Timings and parallelization
This section summarizes the options DFTK offers to monitor and influence performance of the code. For details on running DFTK on HPC systems, see also Using DFTK on compute clusters and Using DFTK on GPUs.
Timing measurements
By default DFTK uses TimerOutputs.jl to record timings, memory allocations and the number of calls for selected routines inside the code. These numbers are accessible in the object DFTK.timer.
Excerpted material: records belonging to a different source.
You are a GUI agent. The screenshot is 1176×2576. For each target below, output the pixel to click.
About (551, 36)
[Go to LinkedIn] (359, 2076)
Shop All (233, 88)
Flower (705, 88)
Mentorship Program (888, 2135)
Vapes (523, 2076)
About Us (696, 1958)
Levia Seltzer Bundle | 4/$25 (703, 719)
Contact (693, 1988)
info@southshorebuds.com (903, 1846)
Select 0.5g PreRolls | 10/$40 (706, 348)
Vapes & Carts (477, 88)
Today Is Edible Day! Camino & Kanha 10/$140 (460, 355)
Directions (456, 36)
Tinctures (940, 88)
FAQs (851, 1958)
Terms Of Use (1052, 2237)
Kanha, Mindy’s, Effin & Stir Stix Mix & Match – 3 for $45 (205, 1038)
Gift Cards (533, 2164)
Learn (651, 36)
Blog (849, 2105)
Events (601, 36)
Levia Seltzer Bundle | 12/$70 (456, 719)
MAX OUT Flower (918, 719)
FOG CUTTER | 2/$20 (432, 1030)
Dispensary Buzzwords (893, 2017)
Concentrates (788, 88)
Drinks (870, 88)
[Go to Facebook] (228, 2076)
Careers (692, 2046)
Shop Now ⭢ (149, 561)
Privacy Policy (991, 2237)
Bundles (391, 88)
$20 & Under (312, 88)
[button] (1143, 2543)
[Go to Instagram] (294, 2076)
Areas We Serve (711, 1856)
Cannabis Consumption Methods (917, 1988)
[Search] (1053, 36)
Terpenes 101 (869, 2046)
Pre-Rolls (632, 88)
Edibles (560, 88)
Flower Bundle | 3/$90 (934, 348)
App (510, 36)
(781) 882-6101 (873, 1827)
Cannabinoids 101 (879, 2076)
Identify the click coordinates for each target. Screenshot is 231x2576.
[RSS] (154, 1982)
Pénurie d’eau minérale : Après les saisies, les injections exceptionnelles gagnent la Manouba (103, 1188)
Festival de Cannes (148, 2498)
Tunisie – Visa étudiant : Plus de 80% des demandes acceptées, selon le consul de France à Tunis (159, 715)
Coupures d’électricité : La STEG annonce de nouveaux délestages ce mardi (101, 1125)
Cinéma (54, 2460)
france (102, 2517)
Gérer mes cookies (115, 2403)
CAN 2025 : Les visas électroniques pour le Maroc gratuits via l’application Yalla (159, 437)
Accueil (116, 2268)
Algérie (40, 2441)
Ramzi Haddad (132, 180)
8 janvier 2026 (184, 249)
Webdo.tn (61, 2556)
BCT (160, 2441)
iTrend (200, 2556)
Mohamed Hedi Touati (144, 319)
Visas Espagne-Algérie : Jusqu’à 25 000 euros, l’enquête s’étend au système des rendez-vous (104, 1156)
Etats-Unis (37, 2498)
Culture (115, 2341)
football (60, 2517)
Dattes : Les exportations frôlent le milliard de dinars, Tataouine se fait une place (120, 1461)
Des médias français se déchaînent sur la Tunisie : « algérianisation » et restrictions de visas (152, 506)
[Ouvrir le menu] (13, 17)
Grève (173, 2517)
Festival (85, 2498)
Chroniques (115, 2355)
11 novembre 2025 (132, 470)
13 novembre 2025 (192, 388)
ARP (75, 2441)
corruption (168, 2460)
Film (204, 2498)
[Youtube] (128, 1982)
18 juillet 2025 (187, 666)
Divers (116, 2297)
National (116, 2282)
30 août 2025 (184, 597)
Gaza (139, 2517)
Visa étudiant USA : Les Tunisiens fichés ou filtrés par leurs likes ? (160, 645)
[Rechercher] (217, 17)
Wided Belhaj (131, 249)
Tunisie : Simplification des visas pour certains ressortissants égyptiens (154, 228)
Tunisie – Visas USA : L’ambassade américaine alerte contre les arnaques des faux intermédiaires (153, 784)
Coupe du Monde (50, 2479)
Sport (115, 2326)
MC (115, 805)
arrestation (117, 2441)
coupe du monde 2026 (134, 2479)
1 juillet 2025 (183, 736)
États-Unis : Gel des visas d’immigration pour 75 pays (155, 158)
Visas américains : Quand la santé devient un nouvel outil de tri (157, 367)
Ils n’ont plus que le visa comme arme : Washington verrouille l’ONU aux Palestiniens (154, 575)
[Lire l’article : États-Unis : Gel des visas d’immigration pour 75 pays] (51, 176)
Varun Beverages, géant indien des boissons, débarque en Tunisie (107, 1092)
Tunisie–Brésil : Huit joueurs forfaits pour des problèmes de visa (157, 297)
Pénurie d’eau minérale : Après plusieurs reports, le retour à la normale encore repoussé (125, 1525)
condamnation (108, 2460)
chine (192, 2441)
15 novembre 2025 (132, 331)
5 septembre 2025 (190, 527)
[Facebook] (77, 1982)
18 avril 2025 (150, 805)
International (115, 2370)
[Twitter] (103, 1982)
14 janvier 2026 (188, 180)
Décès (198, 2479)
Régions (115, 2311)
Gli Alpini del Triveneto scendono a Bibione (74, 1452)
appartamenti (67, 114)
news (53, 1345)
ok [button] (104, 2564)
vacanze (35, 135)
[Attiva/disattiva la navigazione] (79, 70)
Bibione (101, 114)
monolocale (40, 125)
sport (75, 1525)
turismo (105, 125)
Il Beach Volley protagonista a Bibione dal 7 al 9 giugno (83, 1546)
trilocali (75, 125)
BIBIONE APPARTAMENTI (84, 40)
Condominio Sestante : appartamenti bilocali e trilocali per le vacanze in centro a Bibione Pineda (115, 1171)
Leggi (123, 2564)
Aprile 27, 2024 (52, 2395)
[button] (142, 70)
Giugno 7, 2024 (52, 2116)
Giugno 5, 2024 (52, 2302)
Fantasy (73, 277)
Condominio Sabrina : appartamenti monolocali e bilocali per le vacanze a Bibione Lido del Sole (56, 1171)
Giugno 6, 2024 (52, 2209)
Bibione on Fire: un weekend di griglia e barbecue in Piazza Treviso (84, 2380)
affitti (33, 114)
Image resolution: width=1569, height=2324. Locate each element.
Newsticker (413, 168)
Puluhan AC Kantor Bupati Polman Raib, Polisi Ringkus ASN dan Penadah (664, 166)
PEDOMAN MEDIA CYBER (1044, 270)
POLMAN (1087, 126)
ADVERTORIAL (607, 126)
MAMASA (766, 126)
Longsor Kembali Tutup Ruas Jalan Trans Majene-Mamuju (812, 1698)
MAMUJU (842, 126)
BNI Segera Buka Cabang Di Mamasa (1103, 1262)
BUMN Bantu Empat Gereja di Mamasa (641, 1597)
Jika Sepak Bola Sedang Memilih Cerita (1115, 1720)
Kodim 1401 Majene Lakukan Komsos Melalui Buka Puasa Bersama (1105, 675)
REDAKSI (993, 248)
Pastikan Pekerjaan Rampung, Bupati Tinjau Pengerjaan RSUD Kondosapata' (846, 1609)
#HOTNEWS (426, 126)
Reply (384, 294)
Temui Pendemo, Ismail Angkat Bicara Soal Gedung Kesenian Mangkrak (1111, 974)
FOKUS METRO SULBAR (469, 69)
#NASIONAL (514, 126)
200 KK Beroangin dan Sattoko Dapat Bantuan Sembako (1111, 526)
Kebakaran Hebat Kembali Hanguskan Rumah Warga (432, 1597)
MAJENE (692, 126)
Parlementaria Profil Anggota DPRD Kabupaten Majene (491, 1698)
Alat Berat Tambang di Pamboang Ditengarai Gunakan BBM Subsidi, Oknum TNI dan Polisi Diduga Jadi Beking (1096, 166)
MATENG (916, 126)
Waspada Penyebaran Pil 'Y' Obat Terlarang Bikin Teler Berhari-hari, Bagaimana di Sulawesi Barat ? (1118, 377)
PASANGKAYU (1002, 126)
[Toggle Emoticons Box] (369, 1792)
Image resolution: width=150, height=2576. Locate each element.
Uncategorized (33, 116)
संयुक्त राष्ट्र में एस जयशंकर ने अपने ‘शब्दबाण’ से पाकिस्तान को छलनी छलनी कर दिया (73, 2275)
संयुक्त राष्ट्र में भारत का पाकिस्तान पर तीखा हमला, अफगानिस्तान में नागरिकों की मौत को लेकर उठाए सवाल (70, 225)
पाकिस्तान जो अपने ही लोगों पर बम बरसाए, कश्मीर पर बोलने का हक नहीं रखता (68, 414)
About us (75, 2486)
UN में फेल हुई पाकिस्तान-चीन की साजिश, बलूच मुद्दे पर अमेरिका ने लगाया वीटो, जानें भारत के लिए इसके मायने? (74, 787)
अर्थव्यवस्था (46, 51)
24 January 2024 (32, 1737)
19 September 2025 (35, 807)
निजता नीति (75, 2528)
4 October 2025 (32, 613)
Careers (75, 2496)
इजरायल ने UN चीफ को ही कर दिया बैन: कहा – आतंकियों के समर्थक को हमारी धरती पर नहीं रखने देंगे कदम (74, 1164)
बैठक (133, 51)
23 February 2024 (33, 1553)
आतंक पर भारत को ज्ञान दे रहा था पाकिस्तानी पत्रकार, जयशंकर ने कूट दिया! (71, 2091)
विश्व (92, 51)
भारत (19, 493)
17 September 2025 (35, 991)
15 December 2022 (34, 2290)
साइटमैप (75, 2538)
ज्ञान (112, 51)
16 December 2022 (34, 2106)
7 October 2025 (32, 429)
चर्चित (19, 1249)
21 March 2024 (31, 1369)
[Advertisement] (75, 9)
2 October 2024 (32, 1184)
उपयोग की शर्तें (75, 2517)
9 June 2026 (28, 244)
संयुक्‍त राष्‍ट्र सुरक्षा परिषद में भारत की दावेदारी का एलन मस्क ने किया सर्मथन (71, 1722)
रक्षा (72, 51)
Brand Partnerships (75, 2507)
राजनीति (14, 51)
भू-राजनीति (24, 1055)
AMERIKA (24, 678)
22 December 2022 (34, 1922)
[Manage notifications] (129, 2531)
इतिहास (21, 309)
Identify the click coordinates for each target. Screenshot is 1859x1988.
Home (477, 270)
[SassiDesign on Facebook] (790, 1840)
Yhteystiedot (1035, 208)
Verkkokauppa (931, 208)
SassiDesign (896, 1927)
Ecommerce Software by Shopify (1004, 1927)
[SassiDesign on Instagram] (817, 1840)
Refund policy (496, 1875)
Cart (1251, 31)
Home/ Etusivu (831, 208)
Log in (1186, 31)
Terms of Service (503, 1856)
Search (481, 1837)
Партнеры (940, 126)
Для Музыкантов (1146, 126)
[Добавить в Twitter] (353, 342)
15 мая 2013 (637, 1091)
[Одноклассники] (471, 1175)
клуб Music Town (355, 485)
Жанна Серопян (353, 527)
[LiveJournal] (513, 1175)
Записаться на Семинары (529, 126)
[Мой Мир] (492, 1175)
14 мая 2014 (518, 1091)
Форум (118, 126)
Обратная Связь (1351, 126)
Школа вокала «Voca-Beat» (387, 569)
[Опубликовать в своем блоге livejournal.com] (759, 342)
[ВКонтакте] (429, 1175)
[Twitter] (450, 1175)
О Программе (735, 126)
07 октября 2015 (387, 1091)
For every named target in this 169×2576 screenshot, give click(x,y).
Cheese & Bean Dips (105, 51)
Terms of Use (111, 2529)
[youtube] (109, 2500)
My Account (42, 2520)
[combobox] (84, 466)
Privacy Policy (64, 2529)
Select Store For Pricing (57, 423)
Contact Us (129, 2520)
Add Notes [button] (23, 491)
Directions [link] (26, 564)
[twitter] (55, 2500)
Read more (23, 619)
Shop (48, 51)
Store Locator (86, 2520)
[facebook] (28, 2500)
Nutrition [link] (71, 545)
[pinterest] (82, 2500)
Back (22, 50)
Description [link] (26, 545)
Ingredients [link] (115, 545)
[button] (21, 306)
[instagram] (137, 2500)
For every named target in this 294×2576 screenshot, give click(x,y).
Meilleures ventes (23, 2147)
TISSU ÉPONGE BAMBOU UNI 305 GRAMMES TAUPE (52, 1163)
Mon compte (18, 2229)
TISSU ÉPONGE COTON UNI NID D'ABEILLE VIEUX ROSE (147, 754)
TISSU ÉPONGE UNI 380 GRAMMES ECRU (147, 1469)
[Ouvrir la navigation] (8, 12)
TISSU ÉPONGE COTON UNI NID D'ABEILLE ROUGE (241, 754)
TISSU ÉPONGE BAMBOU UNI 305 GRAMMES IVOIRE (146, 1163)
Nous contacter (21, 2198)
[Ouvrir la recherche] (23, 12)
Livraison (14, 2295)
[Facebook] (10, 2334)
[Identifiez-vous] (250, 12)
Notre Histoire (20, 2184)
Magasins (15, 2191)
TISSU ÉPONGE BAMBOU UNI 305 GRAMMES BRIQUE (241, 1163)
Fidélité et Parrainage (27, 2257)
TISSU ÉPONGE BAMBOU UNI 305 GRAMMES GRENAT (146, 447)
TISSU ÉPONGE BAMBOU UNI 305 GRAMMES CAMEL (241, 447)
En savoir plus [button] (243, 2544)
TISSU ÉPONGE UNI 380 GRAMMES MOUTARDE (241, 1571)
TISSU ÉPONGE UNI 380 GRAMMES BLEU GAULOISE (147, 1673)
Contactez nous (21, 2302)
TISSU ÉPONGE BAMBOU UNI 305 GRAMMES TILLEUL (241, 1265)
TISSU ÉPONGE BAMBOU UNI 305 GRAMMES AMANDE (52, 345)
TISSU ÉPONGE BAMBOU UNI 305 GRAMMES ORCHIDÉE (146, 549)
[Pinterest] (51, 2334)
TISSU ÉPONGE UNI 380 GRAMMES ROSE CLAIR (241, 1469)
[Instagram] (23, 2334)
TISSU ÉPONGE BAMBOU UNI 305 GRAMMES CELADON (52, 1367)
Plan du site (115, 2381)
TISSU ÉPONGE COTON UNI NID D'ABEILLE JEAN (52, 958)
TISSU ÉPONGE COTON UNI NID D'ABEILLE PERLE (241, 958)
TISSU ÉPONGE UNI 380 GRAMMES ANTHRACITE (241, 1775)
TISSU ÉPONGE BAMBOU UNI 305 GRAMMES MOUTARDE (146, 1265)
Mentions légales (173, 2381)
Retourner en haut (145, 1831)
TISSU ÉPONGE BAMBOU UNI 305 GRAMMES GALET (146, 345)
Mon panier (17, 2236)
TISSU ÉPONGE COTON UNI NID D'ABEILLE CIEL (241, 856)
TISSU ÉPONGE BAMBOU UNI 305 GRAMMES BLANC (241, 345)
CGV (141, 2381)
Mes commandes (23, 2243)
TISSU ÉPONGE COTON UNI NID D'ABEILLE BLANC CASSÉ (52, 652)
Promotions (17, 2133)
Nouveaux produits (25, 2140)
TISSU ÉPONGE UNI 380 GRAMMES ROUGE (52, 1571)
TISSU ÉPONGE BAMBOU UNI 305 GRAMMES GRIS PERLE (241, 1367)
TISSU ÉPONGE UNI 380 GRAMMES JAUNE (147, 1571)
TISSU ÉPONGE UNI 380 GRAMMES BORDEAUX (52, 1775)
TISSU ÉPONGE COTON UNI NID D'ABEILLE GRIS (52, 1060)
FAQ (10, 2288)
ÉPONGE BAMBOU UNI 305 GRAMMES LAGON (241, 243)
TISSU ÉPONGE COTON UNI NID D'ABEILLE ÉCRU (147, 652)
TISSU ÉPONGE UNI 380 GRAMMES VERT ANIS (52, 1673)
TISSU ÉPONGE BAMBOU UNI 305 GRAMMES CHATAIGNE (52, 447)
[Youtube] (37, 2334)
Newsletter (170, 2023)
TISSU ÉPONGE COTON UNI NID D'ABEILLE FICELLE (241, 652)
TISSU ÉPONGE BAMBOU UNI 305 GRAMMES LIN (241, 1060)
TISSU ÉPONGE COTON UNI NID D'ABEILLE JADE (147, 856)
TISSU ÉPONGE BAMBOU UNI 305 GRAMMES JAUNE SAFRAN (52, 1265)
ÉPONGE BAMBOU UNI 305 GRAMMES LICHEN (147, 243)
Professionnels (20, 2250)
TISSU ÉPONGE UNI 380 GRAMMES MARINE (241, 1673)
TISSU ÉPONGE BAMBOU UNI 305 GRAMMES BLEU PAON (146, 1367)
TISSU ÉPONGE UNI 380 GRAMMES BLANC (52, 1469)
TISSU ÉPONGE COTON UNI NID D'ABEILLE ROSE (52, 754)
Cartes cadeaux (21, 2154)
Since the timings are automatically accumulated inside this datastructure, any timing measurement should first reset this timer before running the calculation of interest.
For example to measure the timing of an SCF:
DFTK.reset_timer!(DFTK.timer)
scfres = self_consistent_field(basis, tol=1e-5)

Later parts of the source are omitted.